The incomprehensible language of math

If the status of world mathematics depended on me, we'd still be doing Aristotelian physics in the geocentric spheres model. Granted, no one person ever shattered the old view--it took a good 400 years to get to the understanding of math we've got today, so if I lived back then nobody would expect me to shatter anything--but good grief.

Physics is so frustrating! Theoretically, numbers are the language of the natural world. This means that if you do an experiment in real life and it works, and you have the right equations, the numbers should work out. Theoretically, this is all very cool.

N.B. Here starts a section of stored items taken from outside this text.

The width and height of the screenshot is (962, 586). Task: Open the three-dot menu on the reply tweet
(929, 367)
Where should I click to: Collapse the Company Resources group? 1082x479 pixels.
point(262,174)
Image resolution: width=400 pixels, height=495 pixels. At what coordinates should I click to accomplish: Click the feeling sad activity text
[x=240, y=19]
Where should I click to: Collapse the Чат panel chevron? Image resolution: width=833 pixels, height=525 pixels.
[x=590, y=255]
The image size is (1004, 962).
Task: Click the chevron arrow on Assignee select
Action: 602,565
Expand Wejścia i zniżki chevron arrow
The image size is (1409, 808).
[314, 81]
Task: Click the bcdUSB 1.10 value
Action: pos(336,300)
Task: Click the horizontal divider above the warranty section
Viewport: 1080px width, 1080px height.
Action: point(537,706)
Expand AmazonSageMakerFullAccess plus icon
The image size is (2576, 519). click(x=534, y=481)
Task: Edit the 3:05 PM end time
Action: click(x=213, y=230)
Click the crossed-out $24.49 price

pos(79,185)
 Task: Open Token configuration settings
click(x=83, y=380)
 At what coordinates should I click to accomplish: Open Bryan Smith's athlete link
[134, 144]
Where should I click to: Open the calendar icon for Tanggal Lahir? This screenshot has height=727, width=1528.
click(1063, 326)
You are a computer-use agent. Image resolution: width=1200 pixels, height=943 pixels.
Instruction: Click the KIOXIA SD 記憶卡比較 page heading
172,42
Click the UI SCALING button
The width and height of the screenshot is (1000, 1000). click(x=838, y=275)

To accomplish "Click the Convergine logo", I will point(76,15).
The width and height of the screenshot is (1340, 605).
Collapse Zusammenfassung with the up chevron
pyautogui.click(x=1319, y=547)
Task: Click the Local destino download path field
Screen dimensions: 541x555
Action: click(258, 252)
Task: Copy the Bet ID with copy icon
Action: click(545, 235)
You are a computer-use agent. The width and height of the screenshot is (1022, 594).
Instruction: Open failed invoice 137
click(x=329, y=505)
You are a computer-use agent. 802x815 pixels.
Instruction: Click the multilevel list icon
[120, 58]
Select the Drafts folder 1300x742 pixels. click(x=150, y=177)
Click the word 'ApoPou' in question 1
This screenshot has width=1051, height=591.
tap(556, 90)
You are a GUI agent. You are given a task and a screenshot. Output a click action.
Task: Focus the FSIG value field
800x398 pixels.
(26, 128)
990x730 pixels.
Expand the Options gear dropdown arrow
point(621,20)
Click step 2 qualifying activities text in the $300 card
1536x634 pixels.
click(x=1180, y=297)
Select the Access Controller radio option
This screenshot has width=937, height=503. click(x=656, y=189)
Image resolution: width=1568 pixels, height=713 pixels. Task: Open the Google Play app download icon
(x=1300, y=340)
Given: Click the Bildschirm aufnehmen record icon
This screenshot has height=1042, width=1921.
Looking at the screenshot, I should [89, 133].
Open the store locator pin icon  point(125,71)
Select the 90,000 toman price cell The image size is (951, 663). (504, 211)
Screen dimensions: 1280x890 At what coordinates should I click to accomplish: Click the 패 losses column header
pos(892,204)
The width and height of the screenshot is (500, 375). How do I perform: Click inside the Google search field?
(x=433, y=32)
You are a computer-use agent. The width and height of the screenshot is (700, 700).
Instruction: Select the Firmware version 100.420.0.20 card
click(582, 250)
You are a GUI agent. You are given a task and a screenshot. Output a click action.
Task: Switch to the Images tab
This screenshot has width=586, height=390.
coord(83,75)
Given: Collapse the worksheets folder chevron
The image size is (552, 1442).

WHY then, when I start doing calculations, do things which ought to equal one another NOT?

I think perhaps I need to go consult a physics grammar book to make sure I'm speaking the language properly.

Sunday, October 24, 2004

The nature of happy virtue

It is not, perhaps, especially profound to say that goodness is good. But it is true to say it. And it is happy to be in synch with truth--to be part of the right ordering of the universe--and that is what virtue is.

I read somewhere that George MacDonald was a rare writer, in that his virtuous characters were his most realistic and his villains most like cardboard. Not to approve cardboard characters, but the idea of goodness being portrayed realistically can stand emulation. If with this blog I reflect happy virtue, I shall have accomplished my purpose.